**QUOTED TEXT:**
God is an Englishman ($1.99), by R. Delderfield, is one I'll be glad not to have to read in paper, as it weighs in at a hefty 659 pages!
Book Description
The first novel in the epic God Is an Englishman series, this book is a stirring saga of England in the 19th century, as the Industrial Revolution takes hold, forever changing the landscape of England and her people.
Adam Swann, scion of an army family, returns home in 1858 after service with Her Majesty's army in the Crimea and India, determined to build his fortune in the dog-eat-dog world of Victorian commerce. Swann is soon captivated by Henrietta, the high-spirited daughter of a local mill owner. As Swann works to build his name, he and Henrietta share adventures, reversal, and fortune.
A beloved novel by a beloved author, God Is an Englishman is a treasure both for Delderfield fans and the growing legion of fans of historical fiction.
The Old Man and the Wasteland ($0.99), by Nick Cole, is self-published, with a large number of reviews (over 500) that are overwhelming 4 and 5 stars.
Book Description
Forty years after the destruction of civilization...Man is reduced to salvaging the ruins of a broken world. One man’s most prized possession is Hemingway’s classic ‘The Old Man and the Sea.’ With the words of the novel echoing across the wasteland, a survivor of the Nuclear Holocaust journeys into the unknown to break a curse.
What follows is an incredible tale of survival and endurance. One man must survive the desert wilderness and mankind gone savage to discover the truth of Hemingway’s classic tale of man versus nature. Part Hemingway, part Cormac McCarthy’s The Road, a suspenseful odyssey into the dark heart of the Post-Apocalyptic American southwest.
A book lover’s action flick.
If you liked Suzanne Collins' The Hunger Games ($4.69; KLL) or are looking for a title for a slightly younger reader, you might want to check out Gregor the Overlander ($4.99), which kicks off her The Underland Chronicles series for early teens (although the best deal is still the Gregor the Overlander Collection, which contains all five books for $19.22).

**CHALLENGES:**
• 1. Say whether each statement agrees with the book listings. For each, answer yes or no and quote the deciding words: (a) God Is an Englishman runs 659 pages. (b) The Old Man and the Wasteland has fewer than 100 reviews. (c) Adam Swann returns home in 1858.
• 2. Rewrite the part of the book listings that opens with the words containing "The Old Man and the Wasteland" and closes with "and 5 stars.", putting "independently published" in place of "self-published".
• 3. List every dollar price that appears in the book listings.

**DATASET EXCERPTS:**
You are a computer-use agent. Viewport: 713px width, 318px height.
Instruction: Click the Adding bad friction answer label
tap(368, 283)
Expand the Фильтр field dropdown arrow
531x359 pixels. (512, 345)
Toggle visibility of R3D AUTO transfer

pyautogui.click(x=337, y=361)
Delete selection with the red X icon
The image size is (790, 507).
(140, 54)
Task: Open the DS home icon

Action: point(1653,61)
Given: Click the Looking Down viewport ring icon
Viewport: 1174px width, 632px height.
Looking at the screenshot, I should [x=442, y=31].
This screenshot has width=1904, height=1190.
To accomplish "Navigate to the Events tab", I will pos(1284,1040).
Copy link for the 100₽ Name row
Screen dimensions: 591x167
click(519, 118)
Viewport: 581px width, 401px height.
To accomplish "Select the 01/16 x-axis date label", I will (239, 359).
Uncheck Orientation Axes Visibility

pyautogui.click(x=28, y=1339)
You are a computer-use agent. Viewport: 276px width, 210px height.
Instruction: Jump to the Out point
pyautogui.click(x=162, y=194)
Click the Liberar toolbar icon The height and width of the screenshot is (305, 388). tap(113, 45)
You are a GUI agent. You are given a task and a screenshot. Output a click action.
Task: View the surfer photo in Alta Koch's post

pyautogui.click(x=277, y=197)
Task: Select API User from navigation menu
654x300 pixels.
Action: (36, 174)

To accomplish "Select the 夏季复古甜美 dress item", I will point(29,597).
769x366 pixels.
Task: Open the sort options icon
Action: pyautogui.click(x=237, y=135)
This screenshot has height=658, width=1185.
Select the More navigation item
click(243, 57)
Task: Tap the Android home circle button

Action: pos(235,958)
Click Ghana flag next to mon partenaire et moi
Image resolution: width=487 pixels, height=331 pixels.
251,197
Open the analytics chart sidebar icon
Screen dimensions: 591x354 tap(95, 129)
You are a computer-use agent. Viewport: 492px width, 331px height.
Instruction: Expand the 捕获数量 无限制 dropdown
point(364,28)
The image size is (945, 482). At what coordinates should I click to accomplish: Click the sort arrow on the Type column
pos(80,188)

**RESULTS IN ORDER:**
• 1.
(a) Yes: "a hefty 659 pages"
(b) No: "a large number of reviews (over 500)"
(c) Yes: "returns home in 1858"

• 2.
The Old Man and the Wasteland ($0.99), by Nick Cole, is independently published, with a large number of reviews (over 500) that are overwhelming 4 and 5 stars.

• 3. $1.99, $0.99, $4.69, $4.99, $19.22